PAGE EXTRACT:
⟨

While Gary Busey had vowed to clean up his act following his personal issues, Carver still found the actor difficult, which he attributed to a combination of temperament and method acting. The unusual insult "butthorn" was part of Busey's real-world vocabulary, so Carver told him to add it to the dialogue. Actor René Enriquez was given the green light to participate by the producers of his regular show Hill Street Blues, and was scheduled to start filming his part on Bulletproof on January 6, 1987. However, he was unexpectedly called back to Hill Street Blues on January 5. The actor remained committed to the feature, and the showrunners worked out their schedule to accommodate him.

Far more serious were the film's financial problems. The preliminary budget was pegged at $1.75 million. However production butted heads with the unions and ran out of money as costs skyrocketed past the $5 million mark, which resulted in several shutdowns and confrontations over unpaid wages. During one such dispute on February 12, 1986, a crew member was allegedly struck by a security guard employed by CineTel, although no charges were ultimately pressed due to lack of evidence.

==Release==
The film was originally announced for August 1987. A later source announced it for late February 1988. The film benefited from an $1 million advertising campaign, which encompassed 300 billboards across the nation's major metropolitan centers. However, its impact was diminished when the release date, announced on the posters as April 29, 1988, was yet again delayed to May 13.

===Theatrical===
Bulletproof opened in domestic theaters on May 13, 1988 in a limited, 263-screen release. The film made $421,302 in its first weekend and finished with a gross of $807,947 at the domestic box office. The film ended up being CineTel's first money loser. The film's domestic bow was preceded by a limited U.K. release at select London Cannon Cinemas on December 11, 1987.

===Home media===
The film arrived on VHS and Betamax tapes through RCA Columbia Pictures Home Video on August 25, 1988. The U.K. VHS saw an earlier release on January 22, 1988, via Virgin Vision. It made its domestic DVD debut through budget publisher Platinum Disc on July 30, 2002.

==Reception==
Bulletproof received largely negative reviews, with most critics pointing to its over-the-top nature. Michael Wilmington of the Los Angeles Times panned the film, writing that "only the opening scene has any life" and that "[i]t’s a genuine shame to watch Busey—one of the most vital character actors of the ‘70s, wasting himself in a cliche-ridden stinker like this". Caryn James of the New York Times wrote: "Steve Carver has directed Bulletproof as if he were putting together a jigsaw puzzle. He tries this piece, he tries that, he hammers in the pieces that don't quite fit." Robert S. Cauthorn of The Arizona Daily Star wrote that "[i]t is possible to view Bulletproof as a parody of the conventions found in the macho mania afflicting the nation's screens". However, he countered that the film "wants to woo the audience of the movies it seeks to ape. You can't have it both ways with parody."

Frazier Moore of The Atlanta Constitution compared it to the then-latest installment of the Rambo franchise and wrote: "Gary's film is not better or worse than Sly's, only terrible, but quality may not matter to you. What should is knowing which film you're watching, and now you do: Bulletproof is Rambo III with a dumb grin and sensible shoes". In his review syndicated through the McClatchy News Service, Joe Baltake of the Sacramento Bee praised the film, noting that Carver had "assembled a veritable treasure trove of action film/character actors" and concluding that "Bulletproof is delirious—all action, little talk and what little talk there is, is howlingly funny".

Media scholar Jack G. Shaheen critiqued the movie for its anti-Arab sentiment, writing that it reinforced the stereotypical association of Arabs with terrorism. In particular, Kartiff is portrayed as anti-Christian, sexually violent, and misogynistic (with the implication that Libyan women are all submissive).

⟩

INFORMATION SUPPLIED:
⟨

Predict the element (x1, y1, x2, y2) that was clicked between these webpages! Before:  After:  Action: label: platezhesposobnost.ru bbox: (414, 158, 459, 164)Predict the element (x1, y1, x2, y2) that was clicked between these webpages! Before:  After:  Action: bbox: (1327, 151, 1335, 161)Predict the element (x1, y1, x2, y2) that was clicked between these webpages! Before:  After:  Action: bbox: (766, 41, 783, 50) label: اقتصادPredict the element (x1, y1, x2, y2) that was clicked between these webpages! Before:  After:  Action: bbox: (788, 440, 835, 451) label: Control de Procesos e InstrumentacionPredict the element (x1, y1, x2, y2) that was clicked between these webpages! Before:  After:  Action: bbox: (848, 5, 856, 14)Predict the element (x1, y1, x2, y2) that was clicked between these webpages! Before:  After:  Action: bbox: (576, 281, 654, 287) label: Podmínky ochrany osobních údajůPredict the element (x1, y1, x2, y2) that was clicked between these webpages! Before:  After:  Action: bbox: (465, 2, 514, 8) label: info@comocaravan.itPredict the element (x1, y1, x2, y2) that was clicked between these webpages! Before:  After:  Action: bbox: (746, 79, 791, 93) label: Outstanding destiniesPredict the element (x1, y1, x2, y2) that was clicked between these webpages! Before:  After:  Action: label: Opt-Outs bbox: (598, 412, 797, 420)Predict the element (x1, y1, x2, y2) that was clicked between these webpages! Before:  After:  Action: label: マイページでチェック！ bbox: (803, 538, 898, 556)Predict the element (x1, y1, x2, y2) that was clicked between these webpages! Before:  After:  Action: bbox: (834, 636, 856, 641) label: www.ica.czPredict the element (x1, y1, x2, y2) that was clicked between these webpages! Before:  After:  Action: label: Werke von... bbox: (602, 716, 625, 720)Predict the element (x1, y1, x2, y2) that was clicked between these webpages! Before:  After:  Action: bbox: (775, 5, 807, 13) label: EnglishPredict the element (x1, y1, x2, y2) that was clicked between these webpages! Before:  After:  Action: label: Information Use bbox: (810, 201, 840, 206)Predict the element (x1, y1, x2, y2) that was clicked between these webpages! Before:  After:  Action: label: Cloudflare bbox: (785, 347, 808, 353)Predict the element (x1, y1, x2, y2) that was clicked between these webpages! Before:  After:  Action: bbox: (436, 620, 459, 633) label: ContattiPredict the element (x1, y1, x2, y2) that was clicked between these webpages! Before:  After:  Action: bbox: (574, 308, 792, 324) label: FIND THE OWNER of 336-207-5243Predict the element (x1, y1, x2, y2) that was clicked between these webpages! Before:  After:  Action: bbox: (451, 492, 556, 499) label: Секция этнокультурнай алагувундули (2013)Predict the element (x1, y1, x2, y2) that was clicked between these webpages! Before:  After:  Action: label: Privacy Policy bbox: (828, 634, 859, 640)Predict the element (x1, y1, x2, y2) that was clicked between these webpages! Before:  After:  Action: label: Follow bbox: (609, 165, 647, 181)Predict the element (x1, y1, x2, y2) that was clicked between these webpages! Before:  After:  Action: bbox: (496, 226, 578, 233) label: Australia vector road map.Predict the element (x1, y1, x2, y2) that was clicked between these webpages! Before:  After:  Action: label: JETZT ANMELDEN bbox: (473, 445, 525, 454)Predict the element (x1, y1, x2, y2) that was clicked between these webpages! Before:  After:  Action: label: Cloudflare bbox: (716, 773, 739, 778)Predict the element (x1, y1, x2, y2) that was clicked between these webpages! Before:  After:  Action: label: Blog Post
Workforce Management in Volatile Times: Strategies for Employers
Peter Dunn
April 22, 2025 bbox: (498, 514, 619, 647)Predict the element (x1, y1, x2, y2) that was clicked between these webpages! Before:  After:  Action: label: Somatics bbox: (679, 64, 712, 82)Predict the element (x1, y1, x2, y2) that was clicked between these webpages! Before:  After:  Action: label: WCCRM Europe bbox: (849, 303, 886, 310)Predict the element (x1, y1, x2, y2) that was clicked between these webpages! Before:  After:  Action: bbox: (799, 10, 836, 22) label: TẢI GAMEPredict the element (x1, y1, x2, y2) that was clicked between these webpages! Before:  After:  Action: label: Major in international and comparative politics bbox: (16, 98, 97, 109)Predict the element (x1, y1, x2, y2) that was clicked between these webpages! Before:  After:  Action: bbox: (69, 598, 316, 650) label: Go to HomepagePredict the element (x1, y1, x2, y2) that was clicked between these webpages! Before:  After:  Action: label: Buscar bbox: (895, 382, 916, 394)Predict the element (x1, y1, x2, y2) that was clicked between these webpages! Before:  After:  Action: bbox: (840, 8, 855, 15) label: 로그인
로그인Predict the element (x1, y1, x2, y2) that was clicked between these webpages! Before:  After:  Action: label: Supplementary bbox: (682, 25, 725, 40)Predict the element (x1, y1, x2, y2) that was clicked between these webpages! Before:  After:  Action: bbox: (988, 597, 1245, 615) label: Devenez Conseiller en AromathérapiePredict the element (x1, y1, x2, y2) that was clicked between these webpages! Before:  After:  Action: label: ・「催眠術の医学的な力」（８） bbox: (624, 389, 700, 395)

⟩

TO DO:
Could you rewrite the passage of the Bulletproof film article between "Far more serious" and "delayed to May 13.", inclusive, with "billboards" changed to "roadside signs"?

ANSWER AREA:
Far more serious were the film's financial problems. The preliminary budget was pegged at $1.75 million. However production butted heads with the unions and ran out of money as costs skyrocketed past the $5 million mark, which resulted in several shutdowns and confrontations over unpaid wages. During one such dispute on February 12, 1986, a crew member was allegedly struck by a security guard employed by CineTel, although no charges were ultimately pressed due to lack of evidence.

==Release==
The film was originally announced for August 1987. A later source announced it for late February 1988. The film benefited from an $1 million advertising campaign, which encompassed 300 roadside signs across the nation's major metropolitan centers. However, its impact was diminished when the release date, announced on the posters as April 29, 1988, was yet again delayed to May 13.